What you need to do: Across these entries, how many lines contain the word "will"? Answer with only the number.

════════

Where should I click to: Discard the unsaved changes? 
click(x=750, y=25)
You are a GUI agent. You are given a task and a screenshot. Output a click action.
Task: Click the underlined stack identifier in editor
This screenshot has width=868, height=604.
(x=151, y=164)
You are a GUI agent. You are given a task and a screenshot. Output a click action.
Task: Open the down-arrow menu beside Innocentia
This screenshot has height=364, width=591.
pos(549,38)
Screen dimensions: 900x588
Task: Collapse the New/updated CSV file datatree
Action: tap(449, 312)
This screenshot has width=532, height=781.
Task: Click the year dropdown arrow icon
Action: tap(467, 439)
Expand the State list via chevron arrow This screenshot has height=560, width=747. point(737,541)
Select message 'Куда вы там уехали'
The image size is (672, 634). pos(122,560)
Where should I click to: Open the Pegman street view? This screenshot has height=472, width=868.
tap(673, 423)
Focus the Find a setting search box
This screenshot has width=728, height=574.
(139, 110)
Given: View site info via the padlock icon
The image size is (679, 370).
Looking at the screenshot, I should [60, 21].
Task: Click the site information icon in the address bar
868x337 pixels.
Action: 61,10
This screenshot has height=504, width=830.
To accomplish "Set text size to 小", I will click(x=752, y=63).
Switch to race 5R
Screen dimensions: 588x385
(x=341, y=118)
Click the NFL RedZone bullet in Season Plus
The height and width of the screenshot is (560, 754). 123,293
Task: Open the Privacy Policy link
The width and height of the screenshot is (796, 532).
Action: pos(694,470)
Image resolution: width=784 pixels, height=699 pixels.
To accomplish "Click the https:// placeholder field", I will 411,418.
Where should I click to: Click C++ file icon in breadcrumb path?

════════

Reply: 2